Before analyzing and publishing targeted metabolomics data from the BEVITAL lab, please ensure proper data processing procedures for missing values, if any. Before any imputation, you should identify the main or most likely nature among the missing values in your data set and impute accordingly. When a high proportion (70% or more) of the missing values are missing not at random (MNAR), MNAR imputation methods are preferred.

Left-censored missing values caused by lower than LOD (limit of detection) or LOQ (limit of quantification) commonly exist in targeted metabolomics data and can be considered as MNAR. Traditionally, left-censored missing values have in several research fields been imputed by 0, LOD, LOD/2, or LOD/\(\sqrt{2}\). However, guidelines have stated that these conservative methods should be used only if the percentage of censored data is less than 5% and if the data are mildly skewed, and some have advocated that such approaches should never be implemented. Replacement with zero or a determined small value (such as LOD or LOD/2) may lead to certain biases, e.g., distortions of the distribution of missing variables and underestimations of the standard deviation (SD). Thus, improper data processing procedures for missing values will cause adverse impacts on subsequent statistical analyses.

Although some new statistical methods have been developed that allow the existence of left-censored missing values, such as the ‘accelerated failure time’ model, a complete data set is required for most statistical analysis frameworks in metabolomics studies. A few imputation methods have been developed and applied to the situation of MNAR in the field of targeted metabolomics, e.g.:

  • GSimp
  • QRILC
  • MinProb
  • MinDet

Among these, we primarily use GSimp and for some data sets also QRILC . In addition, for comparison reasons, we may have included a data set where missing elements caused by values below LOD are imputed with random values between zero and the variable-specific LOD (if any) by using the ‘runif’ function in R (runif(n = 1 , min = 0 , max = LOD)).
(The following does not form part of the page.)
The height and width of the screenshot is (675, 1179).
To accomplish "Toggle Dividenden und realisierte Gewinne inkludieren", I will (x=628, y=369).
QRILC (quantile regression imputation of left-censored data) is specifically designed for MS-based targeted metabolomics studies with left-censored MNAR data caused by lower than LOD or LOQ. This method imputes missing elements with randomly drawn values from a truncated distribution estimated by a quantile regression. QRILC has been shown to keep the overall data distribution and variances. However, stochastic values may be generated by this approach since QRILC imputes missing values independently within variables without utilizing the predictive information from other variables.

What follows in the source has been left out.